An Analysys Mason report says 18–34 year olds are the heaviest users of messaging with more than 40 percent consuming IP-based messaging but only 20 percent of those aged 65 and over do so.

SMS usage persists among 91 percent of 18–34 year olds but only 67 percent of those aged 65 and over use the service.

In the UK alone, 53 percent of 18–24 year olds consume IP-based messaging services, ranking it third behind Germany and Spain respectively in terms of messaging penetration by age and country.

VoIP usage remains relatively limited and its even distribution across countries suggests that the conditions for mass-market adoption on smartphones do not currently exist.
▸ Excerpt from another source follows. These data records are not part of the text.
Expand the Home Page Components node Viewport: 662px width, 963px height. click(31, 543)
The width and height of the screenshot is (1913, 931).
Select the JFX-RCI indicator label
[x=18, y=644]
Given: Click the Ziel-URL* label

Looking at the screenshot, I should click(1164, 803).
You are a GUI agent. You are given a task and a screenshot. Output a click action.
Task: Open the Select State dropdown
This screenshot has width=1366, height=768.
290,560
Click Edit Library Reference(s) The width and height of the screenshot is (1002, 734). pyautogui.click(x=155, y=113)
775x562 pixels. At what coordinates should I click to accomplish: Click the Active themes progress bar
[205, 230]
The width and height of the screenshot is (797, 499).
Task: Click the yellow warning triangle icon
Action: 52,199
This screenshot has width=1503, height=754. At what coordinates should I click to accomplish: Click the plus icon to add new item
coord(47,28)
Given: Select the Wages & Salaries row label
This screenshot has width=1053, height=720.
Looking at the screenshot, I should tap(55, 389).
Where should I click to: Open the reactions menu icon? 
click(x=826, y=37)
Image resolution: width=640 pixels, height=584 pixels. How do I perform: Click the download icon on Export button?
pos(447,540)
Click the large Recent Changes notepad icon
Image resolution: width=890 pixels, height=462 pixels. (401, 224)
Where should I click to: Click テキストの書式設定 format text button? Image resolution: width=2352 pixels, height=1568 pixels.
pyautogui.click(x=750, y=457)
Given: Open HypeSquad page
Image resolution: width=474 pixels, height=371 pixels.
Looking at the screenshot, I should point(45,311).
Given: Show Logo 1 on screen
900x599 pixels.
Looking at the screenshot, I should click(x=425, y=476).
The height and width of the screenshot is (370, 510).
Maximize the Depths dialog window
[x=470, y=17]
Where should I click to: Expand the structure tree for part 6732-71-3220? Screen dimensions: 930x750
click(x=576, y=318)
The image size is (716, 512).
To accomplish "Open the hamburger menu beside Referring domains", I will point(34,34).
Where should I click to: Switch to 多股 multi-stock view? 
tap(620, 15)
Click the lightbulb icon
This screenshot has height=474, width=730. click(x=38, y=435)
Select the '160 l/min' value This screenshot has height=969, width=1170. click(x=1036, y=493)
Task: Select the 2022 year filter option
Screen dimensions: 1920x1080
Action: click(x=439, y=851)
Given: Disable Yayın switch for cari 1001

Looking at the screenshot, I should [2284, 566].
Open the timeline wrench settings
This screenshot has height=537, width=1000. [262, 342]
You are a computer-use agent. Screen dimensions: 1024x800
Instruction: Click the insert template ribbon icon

However, broken down by age, VoIP services are most popular with the youngest age group – more than one in ten of those under the age of 35 use a VoIP service.

Operators will note that despite the penetration of IP-based alternatives, full messaging service substitution has not yet occurred. Operators should continue to embed the use of SMS in customers’ behavior, particularly with younger users, by offering unlimited messaging plans.

Stephen Sale, principal analyst for the Voice and Messaging research program, said: “However, such initiatives should be undertaken alongside a review of the messaging feature set and any related initiatives such as RCS or telco OTT services.”

The report says smartphone owners under the age of 35 have vastly different usage patterns and attitudes towards mobile voice and messaging services in comparison with the rest of the population.

The 18–24 and 25–34 year old age groups have contrasting approaches compared with older smartphone users, particularly in relation to VoIP, IP messaging and social media services such as Skype, WhatsApp Messenger and Facebook, as well as the criteria for choosing their next mobile service.

The high penetration of data services within the 18–34 age range represents a step change in the values of the younger generation, which has serious implications for how mobile operators price, segment and market their services.

The report covered 6,610 consumers aged 18+ in France, Germany, Poland, Spain, the U.K. and U.S.

The report says the low penetration rates of VoIP services favor operators, but they cannot afford to be complacent.

The market research agency says that following on from Skype, Facebook and Google are making advances in this area, and Microsoft is also expected to make aggressive moves in this area later this year. Operators must ensure they are proactive with changes to pricing structures and the core feature set.